Coordination des soins : un Forum tourné vers l’avenir

Une cinquantaine de personnes ont participé, le 19 septembre, au Forum sur la coordination entre médecins du 1er et du 2ème recours, organisé par l’URPS-ML à Orléans.

Deux exposés ont ouvert les débats, le premier par le Dr Jean-François Thébaut, membre du collège de la HAS et président de la Commission des Parcours et Pratiques auprès de cette institution, le second par Jean-Pol Durand, journaliste honoraire, ancien membre de la Commission Amélioration des pratiques professionnelles et de la Sécurité des patients à la HAS.

Le Dr Thébaut a tenu d’emblée à souligner la « capacité d’adaptation de la médecine libérale face aux contraintes imposées par les pouvoirs publics » et l’excellente « cote » des médecins libéraux auprès de la population. Les patients reconnaissent en effet  l’action « indispensable et irremplaçable » de cette « médecine libérale spécialisée de proximité » qui est une originalité française.

Selon cet ancien cardiologue libéral, la coordination entre médecins libéraux de 1er et de 2ème recours va nécessiter de réaliser des diagnostics de territoire pour bien connaître les ressources médicales disponibles et de définir des conditions de prise en charge hiérarchisées et protocolisées des patients, et de partage de l’information.

Pour peu qu’on lui en laisse le temps, par exemple en déléguant des tâches administratives à un autre professionnel que lui, « le médecin traitant va devenir le chef d’orchestre du parcours de soins » et tout médecin libéral « un producteur et intégrateur de données fournies par le patient ». La « décision partagée », qui découle de la coordination des soins, va imposer de nouvelles modalités de rémunération, d’organisation du temps de travail et de modes d’exercice (qui seront de plus en plus collectifs).

En conclusion, le Dr Thébaut a insisté sur le fait que « le système de soins ne peut marcher du haut vers le bas ». Il doit au contraire reposer sur les territoires (bassins de vie, pays…) et les initiatives locales (pôles de santé, équipes de soins primaires, groupes qualité…). À charge pour les URPS et les ARS d’identifier avec les acteurs locaux de la santé ce qui manque sur un territoire pour favoriser la coordination et l’accès à des soins de qualité, grâce aux diagnostics territoriaux établis par les professionnels de santé en lien avec les contrats locaux de santé (CLS).

Jean-Pol Durand, pour sa part, a présenté un tour d’horizon sur l’organisation du parcours de soins en Europe et aux États-Unis, en particulier l’Obama Care, la réforme du système de santé américain qui s’appuie sur une cinquantaine d’innovations, parmi lesquelles le PCMH (Patient Centered Medical Home), maison de santé de premier recours. Le PCMH propose au patient d’avoir un médecin personnel, lequel dirige une équipe joignable 24 heures sur 24 et se coordonne avec d’autres acteurs de la santé.

« La coordination ne marchera en France que lorsqu’elle sera rémunérée », a conclu Jean-Pol Durand.

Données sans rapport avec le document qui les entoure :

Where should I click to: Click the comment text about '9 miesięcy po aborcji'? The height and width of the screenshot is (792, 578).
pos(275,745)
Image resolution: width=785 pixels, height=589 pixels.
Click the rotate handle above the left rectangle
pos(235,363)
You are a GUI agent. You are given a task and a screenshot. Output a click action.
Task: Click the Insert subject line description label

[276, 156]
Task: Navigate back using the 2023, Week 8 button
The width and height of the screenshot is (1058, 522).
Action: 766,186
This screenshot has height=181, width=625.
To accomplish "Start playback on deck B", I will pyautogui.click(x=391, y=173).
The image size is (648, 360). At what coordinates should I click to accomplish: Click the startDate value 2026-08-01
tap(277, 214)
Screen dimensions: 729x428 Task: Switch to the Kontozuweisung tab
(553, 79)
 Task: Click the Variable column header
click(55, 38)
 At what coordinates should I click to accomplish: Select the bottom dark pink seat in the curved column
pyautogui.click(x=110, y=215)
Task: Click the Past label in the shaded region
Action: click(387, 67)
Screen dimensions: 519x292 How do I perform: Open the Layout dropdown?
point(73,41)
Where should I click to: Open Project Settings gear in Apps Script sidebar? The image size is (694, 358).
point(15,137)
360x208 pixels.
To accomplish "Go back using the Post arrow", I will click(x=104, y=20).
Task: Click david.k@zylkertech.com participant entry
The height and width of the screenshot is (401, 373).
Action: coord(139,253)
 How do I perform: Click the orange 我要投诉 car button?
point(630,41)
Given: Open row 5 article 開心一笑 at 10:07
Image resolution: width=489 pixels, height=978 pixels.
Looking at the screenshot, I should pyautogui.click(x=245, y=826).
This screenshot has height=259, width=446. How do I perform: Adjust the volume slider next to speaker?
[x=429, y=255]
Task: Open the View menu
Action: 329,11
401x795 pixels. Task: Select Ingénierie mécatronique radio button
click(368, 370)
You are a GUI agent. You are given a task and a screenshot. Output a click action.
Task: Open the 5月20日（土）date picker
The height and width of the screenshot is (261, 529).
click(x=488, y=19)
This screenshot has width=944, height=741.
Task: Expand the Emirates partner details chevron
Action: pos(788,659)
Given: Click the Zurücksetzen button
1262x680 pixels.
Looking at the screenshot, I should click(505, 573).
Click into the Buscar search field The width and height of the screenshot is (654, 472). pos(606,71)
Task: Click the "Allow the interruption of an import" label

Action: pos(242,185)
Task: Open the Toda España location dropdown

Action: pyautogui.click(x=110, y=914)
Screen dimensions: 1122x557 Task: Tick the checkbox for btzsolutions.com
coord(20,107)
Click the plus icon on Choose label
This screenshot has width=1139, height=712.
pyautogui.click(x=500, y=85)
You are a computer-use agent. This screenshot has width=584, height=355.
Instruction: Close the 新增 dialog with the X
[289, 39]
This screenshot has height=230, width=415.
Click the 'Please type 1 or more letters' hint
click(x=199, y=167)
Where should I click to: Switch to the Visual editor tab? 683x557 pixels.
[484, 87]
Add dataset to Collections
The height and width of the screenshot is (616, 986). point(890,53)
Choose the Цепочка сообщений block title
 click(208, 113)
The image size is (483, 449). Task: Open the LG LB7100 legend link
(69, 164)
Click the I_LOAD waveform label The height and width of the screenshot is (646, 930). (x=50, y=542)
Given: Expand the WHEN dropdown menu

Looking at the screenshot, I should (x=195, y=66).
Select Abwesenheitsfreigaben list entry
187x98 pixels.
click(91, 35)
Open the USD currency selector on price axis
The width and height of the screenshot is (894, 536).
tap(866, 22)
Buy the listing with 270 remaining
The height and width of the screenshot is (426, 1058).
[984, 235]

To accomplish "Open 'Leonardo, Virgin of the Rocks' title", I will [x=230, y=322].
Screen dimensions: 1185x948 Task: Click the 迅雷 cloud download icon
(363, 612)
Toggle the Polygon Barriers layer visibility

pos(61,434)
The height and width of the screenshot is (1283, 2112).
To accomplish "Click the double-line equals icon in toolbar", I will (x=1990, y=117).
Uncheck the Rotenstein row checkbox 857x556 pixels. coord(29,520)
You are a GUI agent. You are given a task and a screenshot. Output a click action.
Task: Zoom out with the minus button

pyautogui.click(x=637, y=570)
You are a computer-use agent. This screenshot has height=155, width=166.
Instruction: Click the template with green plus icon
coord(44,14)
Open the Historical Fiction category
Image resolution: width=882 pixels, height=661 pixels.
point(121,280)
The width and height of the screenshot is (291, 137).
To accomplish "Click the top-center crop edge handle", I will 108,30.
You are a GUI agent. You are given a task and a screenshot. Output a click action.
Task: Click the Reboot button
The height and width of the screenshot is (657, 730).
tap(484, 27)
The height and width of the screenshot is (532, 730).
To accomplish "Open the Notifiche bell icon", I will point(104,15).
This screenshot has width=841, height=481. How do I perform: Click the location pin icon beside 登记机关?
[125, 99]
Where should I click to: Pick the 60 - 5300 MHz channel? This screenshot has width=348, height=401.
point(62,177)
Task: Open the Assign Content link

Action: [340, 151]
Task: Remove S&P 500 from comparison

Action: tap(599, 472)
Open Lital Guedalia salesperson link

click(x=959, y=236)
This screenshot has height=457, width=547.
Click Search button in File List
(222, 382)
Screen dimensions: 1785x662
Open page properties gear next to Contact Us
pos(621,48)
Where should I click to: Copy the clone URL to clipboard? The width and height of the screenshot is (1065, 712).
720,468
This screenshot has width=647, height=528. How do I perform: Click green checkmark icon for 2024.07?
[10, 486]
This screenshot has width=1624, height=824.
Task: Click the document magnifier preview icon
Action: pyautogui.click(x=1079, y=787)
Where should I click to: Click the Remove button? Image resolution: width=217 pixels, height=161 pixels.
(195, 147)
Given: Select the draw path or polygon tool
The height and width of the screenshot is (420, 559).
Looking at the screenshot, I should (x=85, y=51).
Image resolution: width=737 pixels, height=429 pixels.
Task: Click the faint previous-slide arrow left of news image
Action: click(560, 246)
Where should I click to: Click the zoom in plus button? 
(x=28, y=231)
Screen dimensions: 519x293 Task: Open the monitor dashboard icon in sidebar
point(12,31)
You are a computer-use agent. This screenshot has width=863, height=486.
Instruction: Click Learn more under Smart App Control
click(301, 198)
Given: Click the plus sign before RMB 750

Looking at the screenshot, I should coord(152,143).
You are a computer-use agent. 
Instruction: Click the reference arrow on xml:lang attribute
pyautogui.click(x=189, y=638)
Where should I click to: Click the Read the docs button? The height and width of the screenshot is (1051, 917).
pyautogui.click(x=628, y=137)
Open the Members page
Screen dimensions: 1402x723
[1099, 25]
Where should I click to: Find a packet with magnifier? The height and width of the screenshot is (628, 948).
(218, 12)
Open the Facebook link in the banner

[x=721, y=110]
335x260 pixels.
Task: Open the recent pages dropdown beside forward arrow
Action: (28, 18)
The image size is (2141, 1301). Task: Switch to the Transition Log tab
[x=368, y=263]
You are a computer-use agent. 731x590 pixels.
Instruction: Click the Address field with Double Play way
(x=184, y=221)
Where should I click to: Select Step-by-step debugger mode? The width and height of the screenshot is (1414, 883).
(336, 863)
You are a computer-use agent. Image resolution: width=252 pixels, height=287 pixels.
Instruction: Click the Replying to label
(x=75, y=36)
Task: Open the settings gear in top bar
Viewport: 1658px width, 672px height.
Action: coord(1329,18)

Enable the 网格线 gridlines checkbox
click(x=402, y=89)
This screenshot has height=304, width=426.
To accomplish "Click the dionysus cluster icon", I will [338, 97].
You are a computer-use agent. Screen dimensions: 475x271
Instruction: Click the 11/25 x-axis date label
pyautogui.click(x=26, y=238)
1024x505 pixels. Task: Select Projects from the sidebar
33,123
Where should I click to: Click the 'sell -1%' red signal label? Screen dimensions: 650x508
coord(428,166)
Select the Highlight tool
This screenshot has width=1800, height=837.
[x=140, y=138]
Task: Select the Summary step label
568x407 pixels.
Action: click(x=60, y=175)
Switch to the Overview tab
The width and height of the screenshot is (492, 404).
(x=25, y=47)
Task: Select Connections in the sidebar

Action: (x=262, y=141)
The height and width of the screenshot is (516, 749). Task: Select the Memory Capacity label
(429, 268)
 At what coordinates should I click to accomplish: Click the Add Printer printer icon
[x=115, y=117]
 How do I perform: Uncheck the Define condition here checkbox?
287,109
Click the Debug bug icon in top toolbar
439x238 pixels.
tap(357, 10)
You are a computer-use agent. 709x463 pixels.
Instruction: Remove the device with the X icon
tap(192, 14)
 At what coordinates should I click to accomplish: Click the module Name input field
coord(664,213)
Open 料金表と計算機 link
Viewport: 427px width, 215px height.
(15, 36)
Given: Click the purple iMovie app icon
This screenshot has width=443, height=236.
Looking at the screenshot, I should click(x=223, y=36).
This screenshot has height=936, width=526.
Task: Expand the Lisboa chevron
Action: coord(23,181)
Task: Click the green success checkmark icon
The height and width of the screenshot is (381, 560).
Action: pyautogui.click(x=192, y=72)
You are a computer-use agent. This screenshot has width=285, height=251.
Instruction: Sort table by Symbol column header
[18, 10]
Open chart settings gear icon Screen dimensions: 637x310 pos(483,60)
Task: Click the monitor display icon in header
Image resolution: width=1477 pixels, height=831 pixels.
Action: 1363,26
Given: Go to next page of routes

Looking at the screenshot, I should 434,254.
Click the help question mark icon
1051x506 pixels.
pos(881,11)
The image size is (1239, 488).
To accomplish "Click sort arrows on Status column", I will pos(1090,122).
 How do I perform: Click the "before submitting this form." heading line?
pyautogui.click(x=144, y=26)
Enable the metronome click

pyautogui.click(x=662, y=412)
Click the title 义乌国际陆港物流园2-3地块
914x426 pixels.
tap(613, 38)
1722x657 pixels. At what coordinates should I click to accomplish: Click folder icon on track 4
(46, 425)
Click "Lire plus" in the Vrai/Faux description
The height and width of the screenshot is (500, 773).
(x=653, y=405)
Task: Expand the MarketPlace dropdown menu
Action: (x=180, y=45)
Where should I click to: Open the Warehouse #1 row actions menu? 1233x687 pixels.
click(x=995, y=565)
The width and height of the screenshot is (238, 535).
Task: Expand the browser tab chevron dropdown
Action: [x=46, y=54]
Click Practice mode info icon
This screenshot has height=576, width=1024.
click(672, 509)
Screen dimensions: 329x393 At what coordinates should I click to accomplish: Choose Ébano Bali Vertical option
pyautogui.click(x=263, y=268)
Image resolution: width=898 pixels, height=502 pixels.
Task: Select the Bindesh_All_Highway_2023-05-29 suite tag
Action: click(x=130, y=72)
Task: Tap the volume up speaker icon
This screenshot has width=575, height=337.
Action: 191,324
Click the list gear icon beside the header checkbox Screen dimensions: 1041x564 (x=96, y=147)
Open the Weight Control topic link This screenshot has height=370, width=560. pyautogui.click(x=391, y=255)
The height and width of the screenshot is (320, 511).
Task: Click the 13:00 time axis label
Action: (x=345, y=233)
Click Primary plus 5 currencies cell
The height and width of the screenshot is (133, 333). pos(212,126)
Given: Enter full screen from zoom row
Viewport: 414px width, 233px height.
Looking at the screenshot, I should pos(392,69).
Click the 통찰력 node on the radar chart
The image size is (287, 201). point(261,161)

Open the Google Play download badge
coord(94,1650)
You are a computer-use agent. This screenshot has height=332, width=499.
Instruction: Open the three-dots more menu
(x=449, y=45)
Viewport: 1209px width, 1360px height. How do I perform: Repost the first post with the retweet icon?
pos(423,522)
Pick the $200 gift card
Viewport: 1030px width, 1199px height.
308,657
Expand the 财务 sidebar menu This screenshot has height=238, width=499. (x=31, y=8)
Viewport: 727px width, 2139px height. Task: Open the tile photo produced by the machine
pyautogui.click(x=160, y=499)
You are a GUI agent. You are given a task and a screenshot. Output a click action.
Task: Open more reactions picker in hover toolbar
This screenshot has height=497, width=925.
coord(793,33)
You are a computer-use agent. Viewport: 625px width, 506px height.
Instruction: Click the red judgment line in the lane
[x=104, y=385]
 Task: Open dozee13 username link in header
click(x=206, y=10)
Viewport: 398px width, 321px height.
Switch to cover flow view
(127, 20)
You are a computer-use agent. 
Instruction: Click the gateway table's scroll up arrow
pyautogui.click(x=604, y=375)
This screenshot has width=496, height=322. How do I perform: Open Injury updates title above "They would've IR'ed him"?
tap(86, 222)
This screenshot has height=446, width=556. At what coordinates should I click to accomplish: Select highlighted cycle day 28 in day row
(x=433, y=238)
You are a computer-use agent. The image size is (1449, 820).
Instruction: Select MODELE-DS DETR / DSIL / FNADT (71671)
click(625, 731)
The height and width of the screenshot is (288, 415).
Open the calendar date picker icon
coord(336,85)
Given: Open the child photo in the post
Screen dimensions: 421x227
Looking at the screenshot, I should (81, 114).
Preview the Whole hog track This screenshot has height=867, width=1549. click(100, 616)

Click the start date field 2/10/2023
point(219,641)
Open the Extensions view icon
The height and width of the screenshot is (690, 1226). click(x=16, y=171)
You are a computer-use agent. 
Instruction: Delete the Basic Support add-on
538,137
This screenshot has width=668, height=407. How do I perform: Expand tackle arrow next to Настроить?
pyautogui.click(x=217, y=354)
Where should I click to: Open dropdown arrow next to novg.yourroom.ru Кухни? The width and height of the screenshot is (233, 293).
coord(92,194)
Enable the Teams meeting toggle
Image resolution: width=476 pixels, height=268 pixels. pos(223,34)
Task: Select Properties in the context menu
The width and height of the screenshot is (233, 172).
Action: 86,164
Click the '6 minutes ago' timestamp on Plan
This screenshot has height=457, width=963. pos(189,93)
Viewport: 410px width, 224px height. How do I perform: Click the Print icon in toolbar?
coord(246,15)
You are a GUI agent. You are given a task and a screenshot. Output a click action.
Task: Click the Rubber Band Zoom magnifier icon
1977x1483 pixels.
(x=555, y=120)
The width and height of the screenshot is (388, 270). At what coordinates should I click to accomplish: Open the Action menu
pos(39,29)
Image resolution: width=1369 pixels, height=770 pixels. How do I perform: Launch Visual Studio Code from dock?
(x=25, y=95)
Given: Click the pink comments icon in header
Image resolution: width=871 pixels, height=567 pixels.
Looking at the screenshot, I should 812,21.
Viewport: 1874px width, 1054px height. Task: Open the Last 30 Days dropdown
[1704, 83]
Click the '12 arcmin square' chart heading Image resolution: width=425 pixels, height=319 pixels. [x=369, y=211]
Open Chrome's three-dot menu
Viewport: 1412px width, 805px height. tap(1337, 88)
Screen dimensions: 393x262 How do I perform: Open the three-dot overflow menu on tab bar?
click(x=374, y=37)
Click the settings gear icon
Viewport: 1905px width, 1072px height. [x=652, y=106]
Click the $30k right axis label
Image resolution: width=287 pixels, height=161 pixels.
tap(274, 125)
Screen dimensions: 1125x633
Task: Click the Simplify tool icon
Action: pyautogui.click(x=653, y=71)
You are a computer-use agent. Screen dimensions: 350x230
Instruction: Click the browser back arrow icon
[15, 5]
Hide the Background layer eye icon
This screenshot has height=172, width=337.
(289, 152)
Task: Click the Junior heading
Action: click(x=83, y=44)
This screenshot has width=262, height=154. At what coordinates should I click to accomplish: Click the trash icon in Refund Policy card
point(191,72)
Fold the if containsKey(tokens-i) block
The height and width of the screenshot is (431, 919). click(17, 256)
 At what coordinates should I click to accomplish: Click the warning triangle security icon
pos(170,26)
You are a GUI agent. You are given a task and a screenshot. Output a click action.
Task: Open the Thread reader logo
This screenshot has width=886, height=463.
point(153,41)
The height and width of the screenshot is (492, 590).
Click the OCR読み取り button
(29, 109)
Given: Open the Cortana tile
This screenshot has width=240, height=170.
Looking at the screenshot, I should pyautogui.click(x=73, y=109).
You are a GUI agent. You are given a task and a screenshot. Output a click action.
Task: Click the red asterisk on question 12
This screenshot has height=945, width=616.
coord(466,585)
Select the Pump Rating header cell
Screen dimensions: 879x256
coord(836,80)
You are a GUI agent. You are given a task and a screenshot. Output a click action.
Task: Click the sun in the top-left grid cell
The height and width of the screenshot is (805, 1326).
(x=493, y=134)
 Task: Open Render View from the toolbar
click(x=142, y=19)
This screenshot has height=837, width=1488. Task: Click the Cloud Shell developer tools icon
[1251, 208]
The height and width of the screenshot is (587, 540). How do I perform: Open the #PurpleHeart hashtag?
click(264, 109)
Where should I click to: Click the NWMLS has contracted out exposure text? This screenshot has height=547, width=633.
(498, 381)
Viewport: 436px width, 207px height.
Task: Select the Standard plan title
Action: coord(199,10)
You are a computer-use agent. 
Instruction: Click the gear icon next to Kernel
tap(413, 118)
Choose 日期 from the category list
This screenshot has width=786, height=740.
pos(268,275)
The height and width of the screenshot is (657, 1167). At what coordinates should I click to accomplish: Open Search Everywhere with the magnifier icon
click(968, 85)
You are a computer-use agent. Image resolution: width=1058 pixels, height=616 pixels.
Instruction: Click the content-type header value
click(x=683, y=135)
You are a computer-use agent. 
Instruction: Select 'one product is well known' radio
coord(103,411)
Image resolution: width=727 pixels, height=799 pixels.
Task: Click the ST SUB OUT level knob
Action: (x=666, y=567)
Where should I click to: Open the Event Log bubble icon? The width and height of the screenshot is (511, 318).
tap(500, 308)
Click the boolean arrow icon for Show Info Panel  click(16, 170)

Ce Forum a également permis de rappeler la nécessité de multiplier les stages d’internes en médecine libérale et le nombre de MSU (maîtres de stage universitaires) pour encourager les futurs médecins à opter pour la médecine libérale. Le Dr Elodie Alary, jeune médecin généraliste, a ainsi témoigné de l’intérêt de son double stage chez le Dr Laurent Bréchat, au sein de la MSP d’Avoine (37), puis chez trois pédiatres orléanais, dont le Dr Fabienne Kochert. Elle a rappelé l’utilité de disposer, pour les internes en stage ou les remplaçants, d’une liste de correspondants de 2ème recours pour faciliter la coordination des soins et la prise en charge rapide d’un patient.

La journée s’est achevée sur deux présentations de solutions opérationnelles visant à améliorer la coordination en médecine libérale.

Le Dr Dominique Engalenc, co-responsable de la Commission Formation médicale de l’URPS, a exposé le projet ISOA 18 (Institut de soins ostéo-articulaires du Cher), porté par le Dr Denis Rolland, rhumatologue à Bourges, dont l’objectif sera notamment de maintenir une offre spécialisée en rhumatologie dans le Cher et de démontrer l’efficacité d’une prise en charge coordonnée en milieu libéral spécialisé de 2ème recours.

Les Drs Jean-Michel Lemettre et Jean-Pierre Peigné sont, quant à eux, revenus sur les avancées que permettent ces deux outils d’échange et de partage de l’information : la messagerie sécurisée Apicrypt et le Volet de synthèse médical (VSM) du Dossier médical personnel (DMP) en cours d’expérimentation en région Centre – Val de Loire.